“O tempo fora esculpindo a geografia de seus carinhos, mas o território ia se despovoando, como aqueles países maduros da Europa, que os habitantes do Terceiro Mundo julgam ser um verdadeiro paraíso, mas cuja população diminui a cada década (Pensa-se que esse seja um sinal de desenvolvimento, mas talvez não passe de uma certeza de egoísmo, de necessidades narcísicas, de indiferença pela vida)” (BETTENCOURT, 2006, p.42).

Há livros que procuro sem pressa, acreditando que na hora certa me depararei com eles em alguma estante de livraria, sebo, em algum lugar. A fila está sempre cheia e enquanto me divirto com o que tenho, saio à cata de novidades, sempre que possível. “A secretária de Borges” é um desses. Estreia de Lucia Betencourt e vencedor do Prêmio SESC de Literatura de 2005, na categoria conto, é desses livros que parecem não envelhecer. Li agora, depois de quinze anos da publicação e me deliciei. Achei por um desses acasos a que estão sujeitos os ratos de livraria.

A escrita de Betencourt é desprovida de arcaísmos e esnobismos acadêmicos que muitas vezes acometem a escrita de acadêmicos que partem para a ficção. O leitor é convidado para o baile, e como “partner” conduz e é conduzido, ao mesmo tempo, em uma alternância salutar ao conjunto da escrita/leitura. São dezessete contos que versam sobre vários temas, mas o que me chama a atenção e provoca intensa estupefação são os que tratam de elementos constitutivos da escrita de alguns escritores. Borges, Kafka, Machado de Assis, Proust e Edgar Allan Poe, por exemplo, atuam direta, ou indiretamente em minha função de leitor.

O antagonismo a que se projeta a secretária de Jorge Luis Borges propicia o mergulho na cegueira por outro viés. Seu acompanhamento do mestre é referido em detalhes que subvertem os verdadeiros fatos que são inerentes à vida do escritor. E a maneira como é colocada essa ficcionalidade verídica produz efeito entorpecedor em quem segura o livro em suas mãos.
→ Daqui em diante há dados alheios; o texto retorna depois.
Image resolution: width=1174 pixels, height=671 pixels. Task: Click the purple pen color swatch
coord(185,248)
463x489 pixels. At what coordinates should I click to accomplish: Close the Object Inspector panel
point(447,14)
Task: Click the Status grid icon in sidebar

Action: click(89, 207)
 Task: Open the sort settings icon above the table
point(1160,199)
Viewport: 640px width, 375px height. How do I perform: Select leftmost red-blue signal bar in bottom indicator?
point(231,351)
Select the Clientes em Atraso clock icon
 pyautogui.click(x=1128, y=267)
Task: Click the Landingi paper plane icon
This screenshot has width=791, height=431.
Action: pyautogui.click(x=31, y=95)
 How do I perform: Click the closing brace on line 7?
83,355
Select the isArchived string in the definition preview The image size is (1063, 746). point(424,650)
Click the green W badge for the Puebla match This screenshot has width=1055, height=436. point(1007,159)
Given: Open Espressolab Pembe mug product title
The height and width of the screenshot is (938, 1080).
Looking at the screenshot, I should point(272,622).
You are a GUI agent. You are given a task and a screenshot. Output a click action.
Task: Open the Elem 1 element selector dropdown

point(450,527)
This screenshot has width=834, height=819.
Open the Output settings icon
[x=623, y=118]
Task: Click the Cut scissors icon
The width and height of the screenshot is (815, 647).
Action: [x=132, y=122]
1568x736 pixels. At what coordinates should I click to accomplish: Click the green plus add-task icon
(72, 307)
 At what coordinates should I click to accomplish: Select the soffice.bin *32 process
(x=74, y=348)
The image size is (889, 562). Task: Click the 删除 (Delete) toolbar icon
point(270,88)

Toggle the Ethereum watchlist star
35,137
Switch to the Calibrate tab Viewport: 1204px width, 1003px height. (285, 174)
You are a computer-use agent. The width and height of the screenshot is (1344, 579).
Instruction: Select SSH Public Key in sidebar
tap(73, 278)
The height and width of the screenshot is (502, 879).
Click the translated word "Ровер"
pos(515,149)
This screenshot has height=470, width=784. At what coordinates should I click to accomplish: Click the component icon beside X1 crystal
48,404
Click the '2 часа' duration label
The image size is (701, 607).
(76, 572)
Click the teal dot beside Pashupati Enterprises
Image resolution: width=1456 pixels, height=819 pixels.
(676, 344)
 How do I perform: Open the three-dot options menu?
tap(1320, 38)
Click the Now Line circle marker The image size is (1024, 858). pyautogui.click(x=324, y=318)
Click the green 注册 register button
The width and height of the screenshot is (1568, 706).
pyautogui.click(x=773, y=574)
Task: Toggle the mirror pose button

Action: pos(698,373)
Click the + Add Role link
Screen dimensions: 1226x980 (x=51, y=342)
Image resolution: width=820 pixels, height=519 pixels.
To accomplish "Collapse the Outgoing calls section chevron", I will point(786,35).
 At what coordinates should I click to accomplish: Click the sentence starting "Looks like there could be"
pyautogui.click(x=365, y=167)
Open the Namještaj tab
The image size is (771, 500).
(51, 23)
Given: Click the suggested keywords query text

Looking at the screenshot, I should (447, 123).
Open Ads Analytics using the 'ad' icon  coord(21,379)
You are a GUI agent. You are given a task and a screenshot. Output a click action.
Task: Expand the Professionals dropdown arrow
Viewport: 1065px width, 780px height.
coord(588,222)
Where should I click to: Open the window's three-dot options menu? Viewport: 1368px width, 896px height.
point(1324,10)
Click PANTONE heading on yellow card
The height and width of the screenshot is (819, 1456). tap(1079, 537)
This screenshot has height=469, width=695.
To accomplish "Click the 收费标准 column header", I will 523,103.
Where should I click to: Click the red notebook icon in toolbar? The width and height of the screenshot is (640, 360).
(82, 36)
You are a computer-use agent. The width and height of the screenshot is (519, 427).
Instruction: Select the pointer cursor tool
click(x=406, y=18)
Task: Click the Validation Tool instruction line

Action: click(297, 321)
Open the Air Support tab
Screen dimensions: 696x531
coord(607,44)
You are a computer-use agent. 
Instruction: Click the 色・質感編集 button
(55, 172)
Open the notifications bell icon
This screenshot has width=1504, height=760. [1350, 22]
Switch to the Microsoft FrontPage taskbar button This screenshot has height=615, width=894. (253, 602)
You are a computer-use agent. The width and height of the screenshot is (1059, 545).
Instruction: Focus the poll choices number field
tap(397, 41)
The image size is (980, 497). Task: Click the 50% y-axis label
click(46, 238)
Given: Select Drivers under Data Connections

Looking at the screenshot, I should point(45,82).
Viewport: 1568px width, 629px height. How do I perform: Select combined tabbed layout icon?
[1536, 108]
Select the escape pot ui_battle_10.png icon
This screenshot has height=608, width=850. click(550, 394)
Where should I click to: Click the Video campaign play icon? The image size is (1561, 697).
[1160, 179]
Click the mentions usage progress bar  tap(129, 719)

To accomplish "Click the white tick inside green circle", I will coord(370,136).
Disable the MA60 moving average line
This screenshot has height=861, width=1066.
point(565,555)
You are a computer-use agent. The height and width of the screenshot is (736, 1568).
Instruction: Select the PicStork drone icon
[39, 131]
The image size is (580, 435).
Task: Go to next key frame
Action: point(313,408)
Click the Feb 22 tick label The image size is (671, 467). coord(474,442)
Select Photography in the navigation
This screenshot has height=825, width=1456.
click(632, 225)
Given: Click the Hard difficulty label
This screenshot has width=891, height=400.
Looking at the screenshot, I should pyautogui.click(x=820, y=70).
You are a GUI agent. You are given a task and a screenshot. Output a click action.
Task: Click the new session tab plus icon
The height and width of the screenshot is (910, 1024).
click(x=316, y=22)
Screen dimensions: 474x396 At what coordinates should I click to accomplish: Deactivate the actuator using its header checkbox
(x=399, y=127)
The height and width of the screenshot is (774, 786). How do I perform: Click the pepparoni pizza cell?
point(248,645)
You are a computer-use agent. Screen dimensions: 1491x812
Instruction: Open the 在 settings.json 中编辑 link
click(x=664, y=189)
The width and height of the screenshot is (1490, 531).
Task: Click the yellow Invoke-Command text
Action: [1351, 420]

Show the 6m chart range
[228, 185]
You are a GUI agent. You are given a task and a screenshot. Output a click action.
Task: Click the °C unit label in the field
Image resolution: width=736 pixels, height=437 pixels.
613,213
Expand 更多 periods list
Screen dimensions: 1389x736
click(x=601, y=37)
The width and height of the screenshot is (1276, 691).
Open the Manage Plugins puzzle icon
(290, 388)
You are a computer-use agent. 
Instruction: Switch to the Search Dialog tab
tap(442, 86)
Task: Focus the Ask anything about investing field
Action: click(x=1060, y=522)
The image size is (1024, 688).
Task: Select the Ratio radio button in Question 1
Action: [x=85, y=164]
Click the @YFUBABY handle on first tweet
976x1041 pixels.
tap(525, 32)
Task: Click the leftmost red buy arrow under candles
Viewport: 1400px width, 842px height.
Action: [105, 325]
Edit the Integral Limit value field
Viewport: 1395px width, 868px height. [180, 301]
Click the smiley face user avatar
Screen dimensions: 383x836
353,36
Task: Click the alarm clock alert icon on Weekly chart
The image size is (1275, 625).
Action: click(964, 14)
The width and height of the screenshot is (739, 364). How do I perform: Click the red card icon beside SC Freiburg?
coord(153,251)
O êxito do escritor tanto em prosa quanto em verso, está na felicidade da expressão verbal, que em alguns casos pode realizar-se por meio de uma fulguração repentina, mas que em regra geral implica uma paciente procura do ´mot juste`, da frase em que todos os elementos são insubstituíveis, do encontro dos sons e conceitos que sejam os mais eficazes e densos de significado (CALVINO, 1990, p. 63).

Franz Kafka

Com Kafka, a relação se dá por meio de um pisão em uma barata, que desaparece. Não se vê o cadáver, nem restos do inseto colados no calçado da personagem. Mas com o passar do tempo um ser obscuro, feito sombra vai aparecendo no apartamento. E o diálogo silencioso com o espectro vai ganhando contornos inverossímeis até um final insólito que denuncia o envolvimento entre as partes. Impressionante como a solidão, se não cria fantasmas, propicia que eles se sintam à vontade para a convivência harmônica, ou, se preferir, que exerçam uma coexistência pacífica. Não há como deixar de intuir a presença de Clarice Lispector e Machado de Assis ao chegarmos ao final do conto “A cartomante”:

Ele se desvencilhou e saiu, apressado. Desceu a escada correndo, quase escorregou no lixo acumulado, continuou correndo pela galeria, procurando a luz da rua, seus barulhos, um ar livre daquela atmosfera. Na esquina, não percebeu o sinal vermelho. Nem ouviu o som que seu corpo fez ao ser atingido pela Kombi. Nem sequer percebeu que perdera um pé do sapato. A única coisa que notou foi o letreiro luminoso de um bingo, onde se destacava, piscando, um desenho de uma carta de baralho (BETENCOURT, 2005, p. 95).

Marcel Proust

Mas é em “Os três últimos dias de Marcel Proust” que, a meu ver, o estilo da escrita se aprimora ao extremo. Ao misturar passagens obtidas da história de vida do escritor, a narrativa se apropria de alguns personagens e os coloca a importunar a cabeça do escriba. É como se enxergássemos seus delírios à mesa, com a pena à mão enquanto desfilavam pelo aposento, para desespero da criada que o assiste. Só mesmo com o óbito finda a narrativa e o leitor é convidado a se ausentar do ambiente: “Os olhos do morto, semicerrados, pareciam observar a cena” (idem, p. 124).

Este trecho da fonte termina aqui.